+++ Records to process +++

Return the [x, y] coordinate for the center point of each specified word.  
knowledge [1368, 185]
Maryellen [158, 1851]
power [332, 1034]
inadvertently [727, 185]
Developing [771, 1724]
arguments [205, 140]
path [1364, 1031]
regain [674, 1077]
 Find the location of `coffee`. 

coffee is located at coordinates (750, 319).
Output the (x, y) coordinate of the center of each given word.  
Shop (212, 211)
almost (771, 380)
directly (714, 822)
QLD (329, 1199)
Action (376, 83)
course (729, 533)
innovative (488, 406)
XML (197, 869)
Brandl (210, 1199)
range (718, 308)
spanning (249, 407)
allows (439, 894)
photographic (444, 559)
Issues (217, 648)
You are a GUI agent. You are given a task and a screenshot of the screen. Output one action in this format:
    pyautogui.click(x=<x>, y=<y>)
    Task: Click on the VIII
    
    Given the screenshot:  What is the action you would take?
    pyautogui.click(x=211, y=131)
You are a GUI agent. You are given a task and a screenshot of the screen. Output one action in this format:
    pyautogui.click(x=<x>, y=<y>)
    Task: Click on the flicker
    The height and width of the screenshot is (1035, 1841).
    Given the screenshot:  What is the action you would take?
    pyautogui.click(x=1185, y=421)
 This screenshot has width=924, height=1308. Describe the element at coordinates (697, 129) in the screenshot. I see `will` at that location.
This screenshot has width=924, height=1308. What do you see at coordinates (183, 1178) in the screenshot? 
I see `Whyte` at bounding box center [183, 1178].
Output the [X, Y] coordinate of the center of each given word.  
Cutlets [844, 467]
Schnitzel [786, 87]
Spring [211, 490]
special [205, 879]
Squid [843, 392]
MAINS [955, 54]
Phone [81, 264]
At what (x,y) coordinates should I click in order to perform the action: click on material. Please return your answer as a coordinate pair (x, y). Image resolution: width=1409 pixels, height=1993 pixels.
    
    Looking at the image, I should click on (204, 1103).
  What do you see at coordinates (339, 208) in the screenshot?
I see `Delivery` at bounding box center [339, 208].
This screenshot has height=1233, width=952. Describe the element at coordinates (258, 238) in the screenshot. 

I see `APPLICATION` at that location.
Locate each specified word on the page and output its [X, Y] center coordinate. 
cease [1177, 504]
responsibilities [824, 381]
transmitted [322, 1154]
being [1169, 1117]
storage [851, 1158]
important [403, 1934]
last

+++

# Directions for this task
Copy the records verbatim from the line containing "Phone [81, 264]" through the final line of the records, inclusive.

# Completed exercise
Phone [81, 264]
At what (x,y) coordinates should I click in order to perform the action: click on material. Please return your answer as a coordinate pair (x, y). Image resolution: width=1409 pixels, height=1993 pixels.
    
    Looking at the image, I should click on (204, 1103).
  What do you see at coordinates (339, 208) in the screenshot?
I see `Delivery` at bounding box center [339, 208].
This screenshot has height=1233, width=952. Describe the element at coordinates (258, 238) in the screenshot. 

I see `APPLICATION` at that location.
Locate each specified word on the page and output its [X, Y] center coordinate. 
cease [1177, 504]
responsibilities [824, 381]
transmitted [322, 1154]
being [1169, 1117]
storage [851, 1158]
important [403, 1934]
last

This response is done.